How do you find the sum of 12(-1/2)^(i-1) from i=0 to 9?

2 Answers
Sep 30, 2016

The is a geometric series that has 9 - 0 + 1 = 10 terms.

The common ratio will be -1/2, and the first term will be 12(-1/2)^(-1) = 12(-2)^1 = -24.

We use the formula s_n = (a(1 - r^n))/(1 - r), r !=1 to find the sum of a geometric series.

s_10 = (-24(1 - (-1/2)^10))/(1 - (-1/2))

s_10= -15.984375~= -15.98

Hopefully this helps!

Sep 30, 2016

"The reqd. Sum="-1023/64.

Explanation:

Reqd.

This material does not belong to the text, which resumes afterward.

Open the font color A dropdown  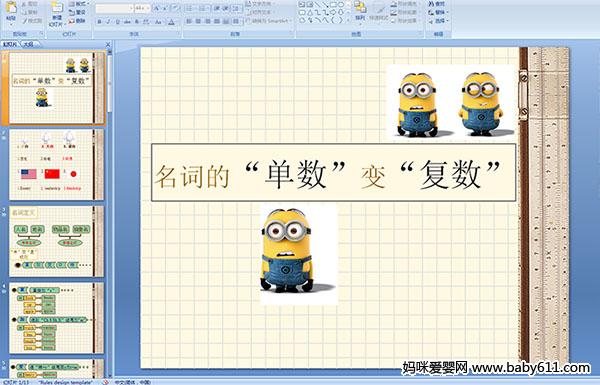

Sum=sum_0^9 {12(-1/2)^(i-1)}=12sum_0^9(-1/2)^i(-1/2)^-1}

=12sum_0^9(-1/2)^i(-2)}=-24sum_0^9(-1/2)^i

=-24[(-1/2)^0+(-1/2)^1+(-1/2)^2+... ...+(-1/2)^9}

=-24{1+(-1/2)^1+(-1/2)^2+... ...+(-1/2)^9}

We realise that the series in {... ...} is a Geometric Series,

having "the First Term, "a=1", and, the Common Ratio "r=-1/2,

and no. of terms n=10

For such a series, the sum S_n, of the first n terms is,

S_n=(a(1-r^n))/(1-r). Therefore,

S_10=((1)(1-(-1/2)^10))/((1-(-1/2)))=(1-1/1024)/(1+1/2)=1023/1024*2/3

Finally, we get,

"The reqd. Sum="-24*1023/64*2/3=-1023/64.